The site is also currently showing 2014 health plans, but the company said it will update with 2015 health plans before the enrollment period begins.

The story of HealthCare.com goes back to 2006, when Smedsrud’s business partner purchased the domain at auction for about $2.3 million. Before this year, the site had just offered a directory of care providers that grew to 1.2 million listings. Then the company brought on Smedsrud as chief executive earlier this year to transform it into an online clearinghouse for health plans.

“It’s really a Kayak-like model,” said Smedsrud, invoking the same comparison that the Obama administration made for HealthCare.gov last year, before its failed rollout.

Smedsrud, previously the president of the American Independence Corp. insurance company, said his HealthCare.com has been averaging 1 million unique visitors each month over the past year, with traffic spiking to 1.5 million in March — the last full month of open enrollment in 2014 individual health plans. Those visitors, however, only would have seen the directory of care providers. For this coming enrollment season, starting Nov. 15, they’ll see health plans, as well.

That adds a new revenue source for HealthCare.com which already received advertising dollars for its provider directory. It will now also be paid by insurers and brokers for providing leads to potential new customers.

Smedsrud said he hasn’t heard anything from the Obama administration about his Web site. “We welcome the dialogue with them,” he said. “We’re trying to do what they want us to do, which is to help people get insurance.”

A spokesman for the Centers for Medicare and Medicaid Services, the federal agency overseeing the federal enrollment Web site, did not respond to requests for comment.

The company said it will include in its offerings health plans from the state- and federal-run insurance marketplaces, or exchanges. There’s no obvious way, though, for consumers to tell which plans are offered by the public exchanges, which are the only ones that can offer financial assistance to people who meet the law’s income requirements. “We are having discussions about adding a label to determine the difference, however, in the future,” said McGuire in an email.

Almost 9 in 10 people who signed up for insurance through HealthCare.gov in the first enrollment period received a federal subsidy. Smedsrud said his company’s Web site is adjusting the language to make sure shoppers understand they must go through the government’s enrollment portal to receive financial assistance.

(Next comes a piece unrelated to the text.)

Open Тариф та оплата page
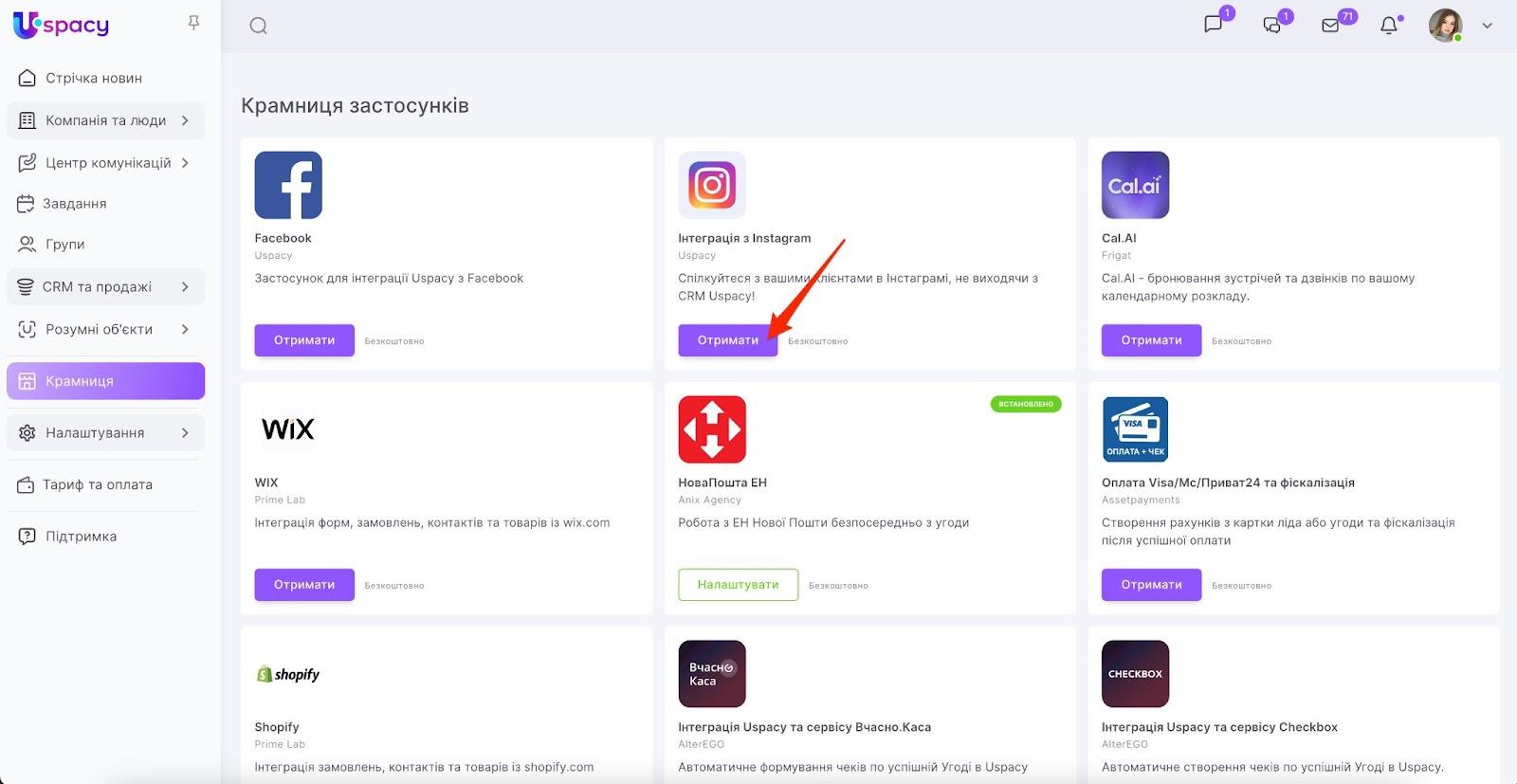 (x=97, y=484)
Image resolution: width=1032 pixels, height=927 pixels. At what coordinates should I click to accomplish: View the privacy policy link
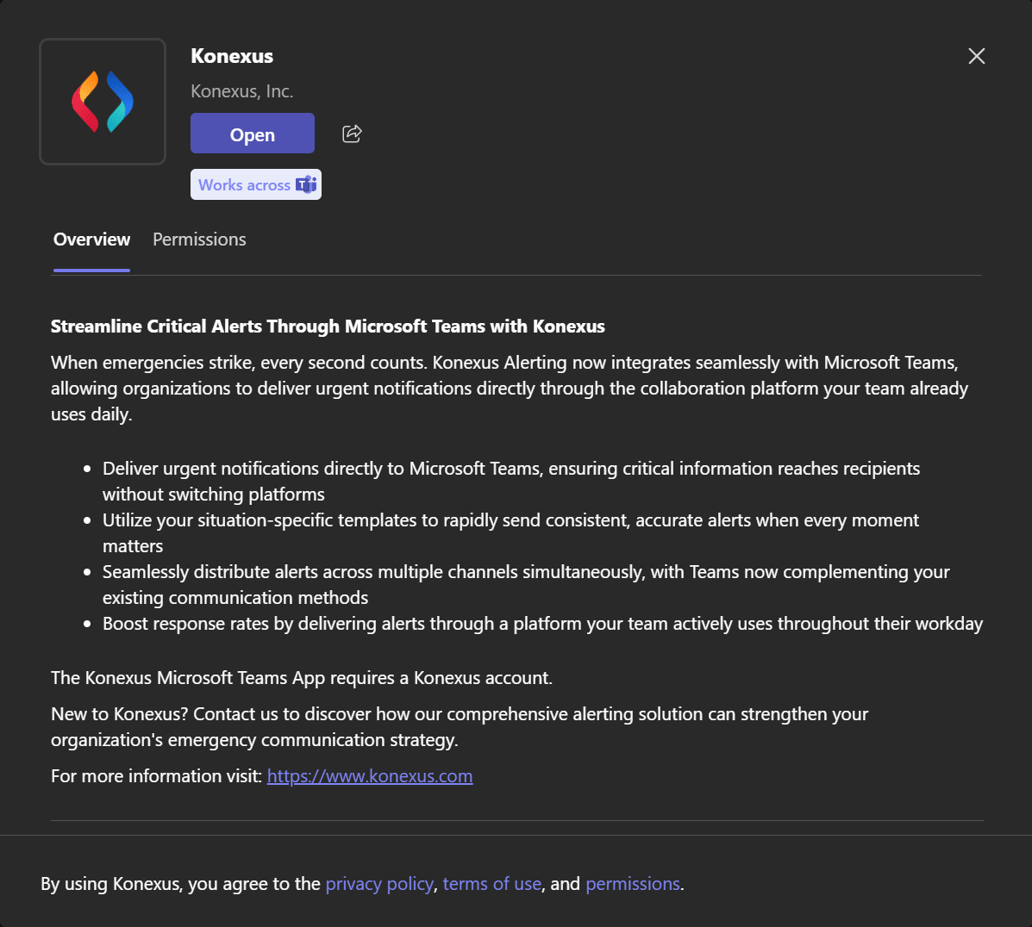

“It is always clear to me that you can only get a subsidy from a state or federal exchange, and I think consumers understand it, but my team is a step ahead of me in making it a bit more clear on our site,” he said.

That view may be overly optimistic, though. Just slightly more than half of the uninsured don’t even know financial assistance is available to purchase insurance, let alone where to get it, according to a Kaiser Family Foundation poll this week.

Smedsrud said his Web site is offering at least one service to make it more attractive to customers. It will make recommendations to customers of what type of health plan to buy, based on information like income and how much care they expect to use.

It turns out to be easy for people to get the Web site address correct for the government’s health care portal. Just ask former boy bander Lance Bass, who was asked by the White House earlier this year to spread the word about the enrollment Website. Bass, famous for being the bass singer of pop group ’N Sync, mistakenly advised hundreds of thousands of his Twitter followers to visit HealthCare.org.

Of course, Smedsrud’s company owns that domain, too.